### EXTRACTED MATERIAL

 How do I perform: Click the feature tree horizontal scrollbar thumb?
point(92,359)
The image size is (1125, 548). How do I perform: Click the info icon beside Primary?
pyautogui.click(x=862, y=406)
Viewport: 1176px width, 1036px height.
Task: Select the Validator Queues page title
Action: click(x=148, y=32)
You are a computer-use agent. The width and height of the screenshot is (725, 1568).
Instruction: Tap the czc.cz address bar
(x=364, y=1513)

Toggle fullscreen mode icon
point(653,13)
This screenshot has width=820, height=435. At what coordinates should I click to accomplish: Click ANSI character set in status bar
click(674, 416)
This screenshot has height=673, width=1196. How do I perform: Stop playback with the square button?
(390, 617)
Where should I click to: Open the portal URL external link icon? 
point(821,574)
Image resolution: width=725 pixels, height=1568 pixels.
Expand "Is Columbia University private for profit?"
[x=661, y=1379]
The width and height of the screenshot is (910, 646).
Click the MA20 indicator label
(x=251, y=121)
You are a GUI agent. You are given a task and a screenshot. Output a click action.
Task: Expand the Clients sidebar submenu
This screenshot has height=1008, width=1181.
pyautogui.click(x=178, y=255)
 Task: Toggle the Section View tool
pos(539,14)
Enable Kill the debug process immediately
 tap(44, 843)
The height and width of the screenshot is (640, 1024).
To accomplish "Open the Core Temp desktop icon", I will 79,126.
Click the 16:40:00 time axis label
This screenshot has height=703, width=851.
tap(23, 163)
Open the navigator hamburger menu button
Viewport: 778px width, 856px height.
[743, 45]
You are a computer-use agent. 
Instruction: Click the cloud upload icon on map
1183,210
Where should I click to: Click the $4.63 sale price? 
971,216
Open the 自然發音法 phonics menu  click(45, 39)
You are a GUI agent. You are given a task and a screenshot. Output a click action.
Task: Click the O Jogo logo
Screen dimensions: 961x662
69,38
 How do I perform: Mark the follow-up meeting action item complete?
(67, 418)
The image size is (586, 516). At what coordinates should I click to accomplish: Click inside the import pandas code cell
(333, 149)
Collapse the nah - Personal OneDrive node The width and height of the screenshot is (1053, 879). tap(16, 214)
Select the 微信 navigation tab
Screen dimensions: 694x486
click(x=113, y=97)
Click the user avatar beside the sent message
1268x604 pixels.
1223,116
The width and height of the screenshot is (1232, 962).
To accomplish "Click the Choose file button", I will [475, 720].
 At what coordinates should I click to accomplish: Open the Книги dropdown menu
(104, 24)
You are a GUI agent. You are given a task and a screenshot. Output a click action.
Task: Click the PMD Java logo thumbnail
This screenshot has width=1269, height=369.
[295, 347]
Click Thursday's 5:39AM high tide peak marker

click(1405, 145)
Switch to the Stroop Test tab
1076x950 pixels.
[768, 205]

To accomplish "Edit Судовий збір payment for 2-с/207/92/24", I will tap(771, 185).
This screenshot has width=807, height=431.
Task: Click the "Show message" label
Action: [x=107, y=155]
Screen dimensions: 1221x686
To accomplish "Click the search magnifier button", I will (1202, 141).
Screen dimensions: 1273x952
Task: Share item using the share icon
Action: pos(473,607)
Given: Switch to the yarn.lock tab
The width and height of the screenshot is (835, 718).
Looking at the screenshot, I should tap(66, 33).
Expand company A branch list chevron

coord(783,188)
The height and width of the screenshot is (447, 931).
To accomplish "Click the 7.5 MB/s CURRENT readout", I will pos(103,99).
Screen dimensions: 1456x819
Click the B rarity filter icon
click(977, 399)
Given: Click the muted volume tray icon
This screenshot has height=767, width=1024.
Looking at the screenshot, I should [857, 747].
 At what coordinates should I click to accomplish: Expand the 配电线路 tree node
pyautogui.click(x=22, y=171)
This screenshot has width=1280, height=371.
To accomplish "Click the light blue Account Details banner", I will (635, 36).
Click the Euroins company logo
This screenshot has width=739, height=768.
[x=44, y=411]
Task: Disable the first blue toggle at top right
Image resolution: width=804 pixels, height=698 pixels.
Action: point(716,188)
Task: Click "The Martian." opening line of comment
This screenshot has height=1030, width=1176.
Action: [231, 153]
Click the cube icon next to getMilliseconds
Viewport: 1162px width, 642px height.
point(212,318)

### REQUIRED ACTION
What you return must match the listing above exactly, with every line included.

### RESPONSE FOR THIS EXERCISE
 How do I perform: Click the feature tree horizontal scrollbar thumb?
point(92,359)
The image size is (1125, 548). How do I perform: Click the info icon beside Primary?
pyautogui.click(x=862, y=406)
Viewport: 1176px width, 1036px height.
Task: Select the Validator Queues page title
Action: click(x=148, y=32)
You are a computer-use agent. The width and height of the screenshot is (725, 1568).
Instruction: Tap the czc.cz address bar
(x=364, y=1513)

Toggle fullscreen mode icon
point(653,13)
This screenshot has width=820, height=435. At what coordinates should I click to accomplish: Click ANSI character set in status bar
click(674, 416)
This screenshot has height=673, width=1196. How do I perform: Stop playback with the square button?
(390, 617)
Where should I click to: Open the portal URL external link icon? 
point(821,574)
Image resolution: width=725 pixels, height=1568 pixels.
Expand "Is Columbia University private for profit?"
[x=661, y=1379]
The width and height of the screenshot is (910, 646).
Click the MA20 indicator label
(x=251, y=121)
You are a GUI agent. You are given a task and a screenshot. Output a click action.
Task: Expand the Clients sidebar submenu
This screenshot has height=1008, width=1181.
pyautogui.click(x=178, y=255)
 Task: Toggle the Section View tool
pos(539,14)
Enable Kill the debug process immediately
 tap(44, 843)
The height and width of the screenshot is (640, 1024).
To accomplish "Open the Core Temp desktop icon", I will 79,126.
Click the 16:40:00 time axis label
This screenshot has height=703, width=851.
tap(23, 163)
Open the navigator hamburger menu button
Viewport: 778px width, 856px height.
[743, 45]
You are a computer-use agent. 
Instruction: Click the cloud upload icon on map
1183,210
Where should I click to: Click the $4.63 sale price? 
971,216
Open the 自然發音法 phonics menu  click(45, 39)
You are a GUI agent. You are given a task and a screenshot. Output a click action.
Task: Click the O Jogo logo
Screen dimensions: 961x662
69,38
 How do I perform: Mark the follow-up meeting action item complete?
(67, 418)
The image size is (586, 516). At what coordinates should I click to accomplish: Click inside the import pandas code cell
(333, 149)
Collapse the nah - Personal OneDrive node The width and height of the screenshot is (1053, 879). tap(16, 214)
Select the 微信 navigation tab
Screen dimensions: 694x486
click(x=113, y=97)
Click the user avatar beside the sent message
1268x604 pixels.
1223,116
The width and height of the screenshot is (1232, 962).
To accomplish "Click the Choose file button", I will [475, 720].
 At what coordinates should I click to accomplish: Open the Книги dropdown menu
(104, 24)
You are a GUI agent. You are given a task and a screenshot. Output a click action.
Task: Click the PMD Java logo thumbnail
This screenshot has width=1269, height=369.
[295, 347]
Click Thursday's 5:39AM high tide peak marker

click(1405, 145)
Switch to the Stroop Test tab
1076x950 pixels.
[768, 205]

To accomplish "Edit Судовий збір payment for 2-с/207/92/24", I will tap(771, 185).
This screenshot has width=807, height=431.
Task: Click the "Show message" label
Action: [x=107, y=155]
Screen dimensions: 1221x686
To accomplish "Click the search magnifier button", I will (1202, 141).
Screen dimensions: 1273x952
Task: Share item using the share icon
Action: pos(473,607)
Given: Switch to the yarn.lock tab
The width and height of the screenshot is (835, 718).
Looking at the screenshot, I should tap(66, 33).
Expand company A branch list chevron

coord(783,188)
The height and width of the screenshot is (447, 931).
To accomplish "Click the 7.5 MB/s CURRENT readout", I will pos(103,99).
Screen dimensions: 1456x819
Click the B rarity filter icon
click(977, 399)
Given: Click the muted volume tray icon
This screenshot has height=767, width=1024.
Looking at the screenshot, I should [857, 747].
 At what coordinates should I click to accomplish: Expand the 配电线路 tree node
pyautogui.click(x=22, y=171)
This screenshot has width=1280, height=371.
To accomplish "Click the light blue Account Details banner", I will (635, 36).
Click the Euroins company logo
This screenshot has width=739, height=768.
[x=44, y=411]
Task: Disable the first blue toggle at top right
Image resolution: width=804 pixels, height=698 pixels.
Action: point(716,188)
Task: Click "The Martian." opening line of comment
This screenshot has height=1030, width=1176.
Action: [231, 153]
Click the cube icon next to getMilliseconds
Viewport: 1162px width, 642px height.
point(212,318)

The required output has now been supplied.